A small village in Italy claim that an Etruscan chariot in the Met in New York was illegally exported from Italy 100 years ago.
Daily Telegraph 
Thursday 26 May 2005
Give us back our chariot, Umbrian villagers tell the Metropolitan Museum
By Bruce Johnston in Perugia
A tiny Umbrian village is taking on the mighty Metropolitan Museum in New York, claiming that one of its most exalted exhibits, an Etruscan chariot, was illegally exported from Italy 100 years ago.
The sixth-century bronze and ivory chariot, the pride of the museum’s Etruscan collection, was originally sold to two Frenchmen by a farmer who dug it up in a field at Monteleone di Spoleto, near Perugia, in 1902.
According to family lore, the farmer received two cows in exchange. The local mayor, Nando Durastanti, believes that he actually swapped the chariot, one of the world’s greatest antiquities, for 30 terracotta tiles. It was later dismantled and illegally exported from Italy, concealed in a grain shipment.

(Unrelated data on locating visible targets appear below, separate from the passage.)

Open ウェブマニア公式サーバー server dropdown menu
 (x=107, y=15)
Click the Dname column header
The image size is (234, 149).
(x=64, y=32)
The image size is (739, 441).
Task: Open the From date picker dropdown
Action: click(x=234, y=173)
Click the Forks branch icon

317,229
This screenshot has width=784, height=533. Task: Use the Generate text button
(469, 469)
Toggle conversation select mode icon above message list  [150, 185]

Dealers from Florence sold it to the Metropolitan in New York in 1903 – allegedly with the help of the financier JP Morgan, who would later become the museum’s director – but Mr Durastanti says that the museum has no right to keep it.

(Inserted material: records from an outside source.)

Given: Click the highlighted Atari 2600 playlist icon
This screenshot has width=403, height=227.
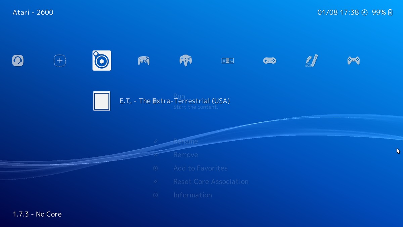Looking at the screenshot, I should click(101, 61).
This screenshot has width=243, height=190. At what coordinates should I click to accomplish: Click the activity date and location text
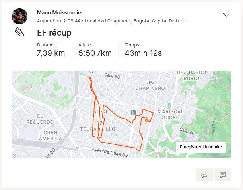point(111,20)
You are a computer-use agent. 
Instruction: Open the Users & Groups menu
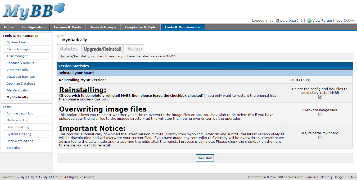coord(103,27)
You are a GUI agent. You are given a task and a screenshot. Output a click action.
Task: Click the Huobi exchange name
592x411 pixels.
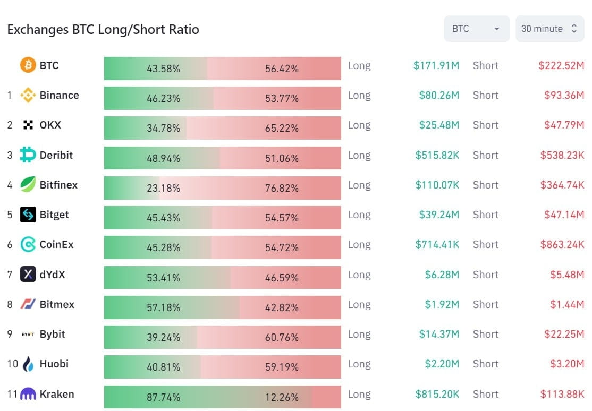[x=54, y=364]
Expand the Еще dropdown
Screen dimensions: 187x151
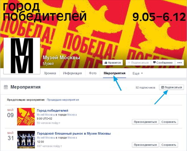point(137,73)
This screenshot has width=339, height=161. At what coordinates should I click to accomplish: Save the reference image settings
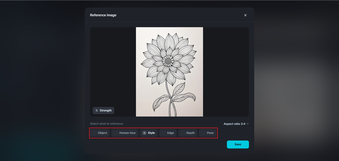tap(238, 144)
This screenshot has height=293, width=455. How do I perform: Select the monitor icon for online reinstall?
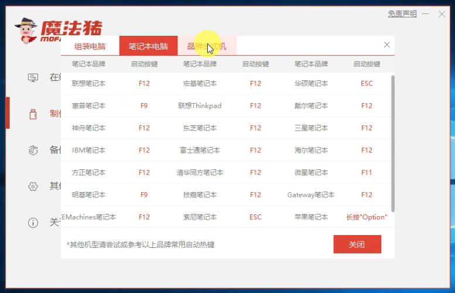point(33,77)
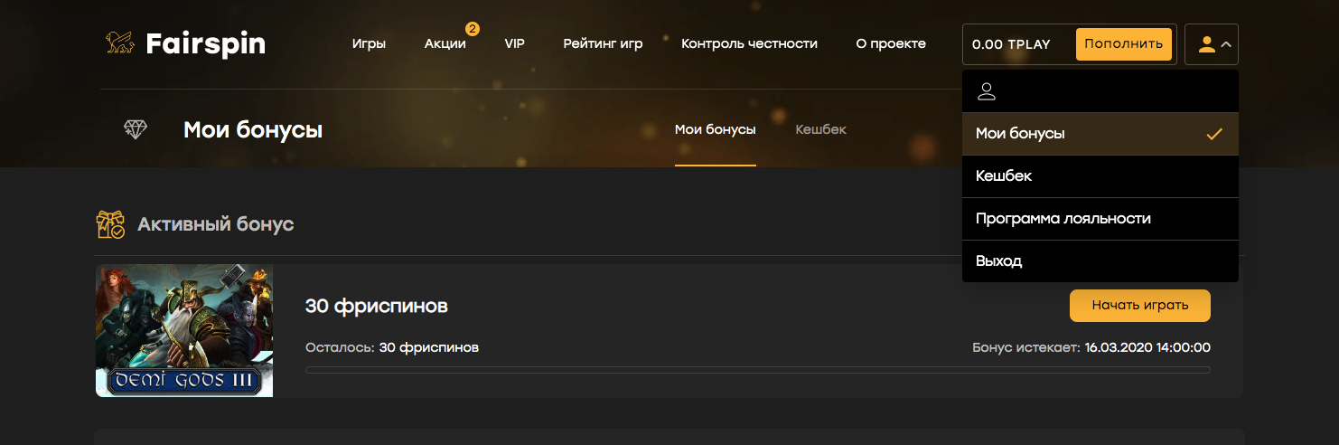
Task: Open Программа лояльности from the dropdown
Action: (x=1063, y=219)
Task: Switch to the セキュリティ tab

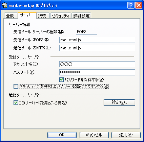Action: click(61, 16)
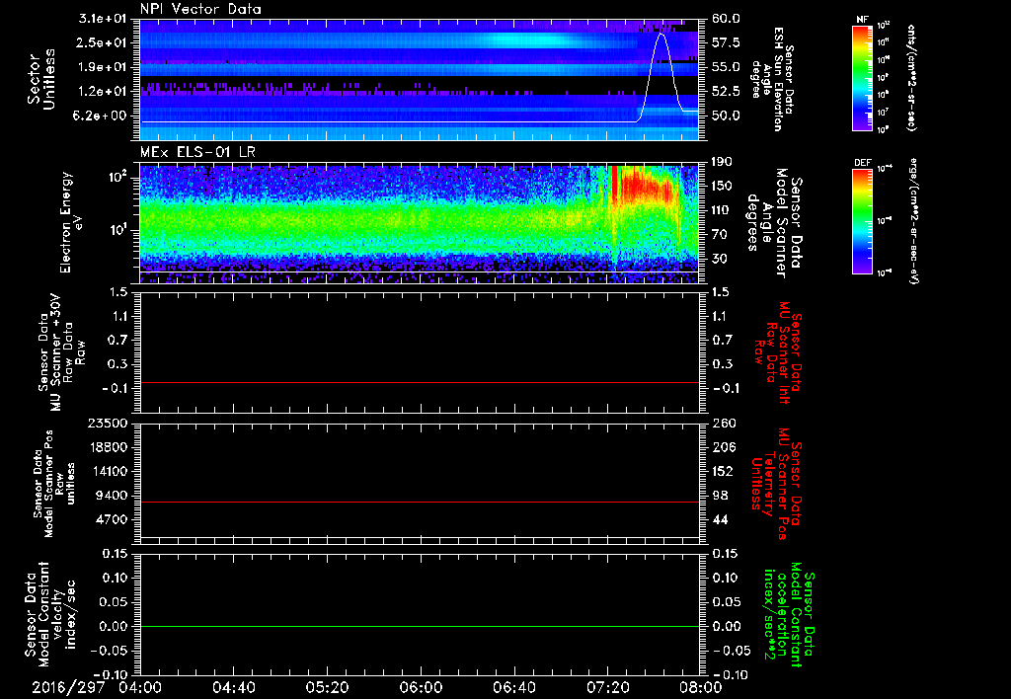Select the 2016/297 date label

point(67,687)
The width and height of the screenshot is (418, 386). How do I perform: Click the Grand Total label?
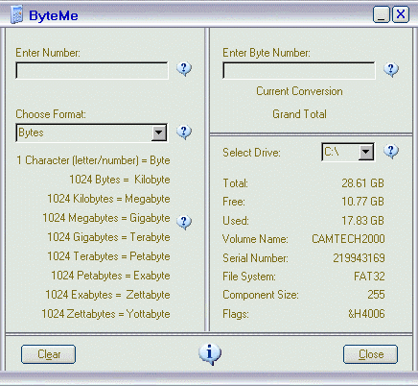coord(299,114)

“That chariot is rightfully ours and they’ve got to give it back,” he said last week. “There’s no question. We’ve got a very good case.
“It belongs to our territory and was illegally exported from the country. When it was taken out of Italy, the issue was even raised in parliament in Rome.”
The museum had failed to provide proof of ownership, or that Italy had approved its export, he said.
Said to be the only Etruscan chariot ever found intact, the 14ft by 4ft vehicle, showing scenes from the life of Achilles in relief, was part of a burial treasure.
It was found with the remains of two humans still sitting inside, along with two drinking cups, which helped date it to 530BC. The farmer, Isidoro Vannozzi, is said to have stumbled across it while digging a wine cellar. He hid the treasure in his barn, fearing that the authorities would confiscate it.
The village council in Monteleone (population 662) has instructed solicitors to demand its return from the Metropolitan “to its place of origin and people”.
Tito Mazzetta, a lawyer based in Atlanta, Georgia, who is representing Monteleone, wrote an initial letter to the Metropolitan, demanding that the chariot’s “uniqueness” and cultural importance meant that it should be returned.
Sharon Cott, the vice-president of the museum and its chief legal counsel, said that the Metropolitan “respectfully declined” to give up the exhibit. “The Metropolitan has owned the chariot for over 100 years, long after any legal claim could be timely brought,” she argued.
The museum hoped that Italian dignitaries would attend the opening of its new Roman galleries in 2007, of which the chariot would be the centrepiece. But that would be out of the question, she said, if Monteleone “insisted on pursuing its futile claim” or “adopted some other adversarial posture”.
Undeterred, Mr Mazzetta sent a second letter last week, saying that Monteleone had the backing of Italy’s Commission for Public Education and Antiquities, the Umbrian regional government and 37 cities and towns in the region.
He claimed that Morgan, who became the Metropolitan’s director in 1904, had been instrumental in illegally obtaining the chariot.
Citing the case of an Atlanta museum, which two years ago handed back to Egypt a mummy exported to America in 1864, and Italy’s decision to return a 1,700-year-old Ethiopian obelisk plundered by Mussolini, he challenged the museum to make a “great and civilised gesture worthy of a great institution.
“What makes me so indignant is the offensive way these people viewed Italy,” Mr Mazzetta said last week. “They treated the Italians like so many Indians, flinging a few trinkets at them, knowing they didn’t have the power to fight the likes of powerful people like JP Morgan.
“At the time, the museum’s president, director and trustees, a group of very sophisticated, informed and powerful people, knew full well of the illegal provenance and understood the historical significance of the chariot. But they rode roughshod over the law anyway.”
According to Mr Mazzetta, the sale or export of antiquities unearthed in Umbria, and later in unified Italy, was banned from 1821, while from 1903 new legislation declared them to be “government property”.
Mr Mazzetta said that when Mr Vannozzi sold the chariot, he did so against Italian laws, meaning that subsequent buyers had also broken the law and were in receipt of stolen property.
Harold Holzer, a spokesman for the museum, said that Monteleone’s claim was “like Italy saying it now wants France to give back the Mona Lisa. It’s too late to discuss,” he said.